27. Öte yandan, davacı şirket tarafından davalıya 16.01.2007, 30.11.2007, 15.07.2008, 04.03.2009 tarihli ihtarnameler gönderilmiş, ancak işbu dava 12.05.2010 tarihinde açılmıştır. Bu itibarla uzun süre boyunca, belirli aralıklarla sadece ihtarname gönderen, fakat dava açmayan ve ihtarname dışında unvanın kullanılmaması için herhangi bir girişimde de bulunmayan davacı şirketin sessiz kalmadığını ileri sürmesi, hakkın kötüye kullanılması olarak değerlendirilmelidir.
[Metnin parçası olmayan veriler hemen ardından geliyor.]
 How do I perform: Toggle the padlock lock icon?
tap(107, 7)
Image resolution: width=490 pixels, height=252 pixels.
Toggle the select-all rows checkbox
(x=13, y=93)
Zira kullanımın daha fazla devamını istemeyen davacı şirket, ihtarnameler göndermiş ise de makul bir süre içinde bu iradesini dava yoluyla da göstermelidir.
28. Hâl böyle olunca, davacı şirketin hem davalının ticaret unvanının tescilinden itibaren yaklaşık altı yıl gibi uzun bir süre geçtikten sonra ihtarname göndermesi hem de ihtarnamelerin gönderilmesinden sonra makul süre içerisinde dava açmaması nedeniyle ticaret unvanının terkini davasında sessiz kalma yoluyla hak kaybına uğradığının kabulü gerekir.
29. O hâlde, yerel mahkemenin yazılı şekilde karar vermesinde bir isabetsizlik görülmediğinden usul ve yasaya uygun direnme kararının onanması gerekmiştir.
IV. SONUÇ:
Açıklanan nedenlerle;
I. Davalı vekilinin markaya tecavüze ve haksız rekabete yönelik temyiz istemlerinin yukarıda 13. paragrafta açıklandığı üzere hukuki yarar yokluğundan REDDİNE,
II. Davacı vekilinin tüm, davalı vekilinin sair temyiz itirazlarının reddi ile yukarıda açıklanan nedenlerle direnme kararının ONANMASINA,
Harçlar peşin alındığından harç alınmasına yer olmadığına,
6100 sayılı Hukuk Muhakemeleri Kanunu’nun geçici 3. maddesi atfıyla uygulanmakta olan 1086 sayılı Hukuk Usulü Muhakemeleri Kanunu’nun 440. maddesi gereğince kararın tebliğ tarihinden itibaren on beş gün içerisinde karar düzeltme yolu açık olmak üzere, 26.02.2020 tarihinde oy birliği ile karar verildi.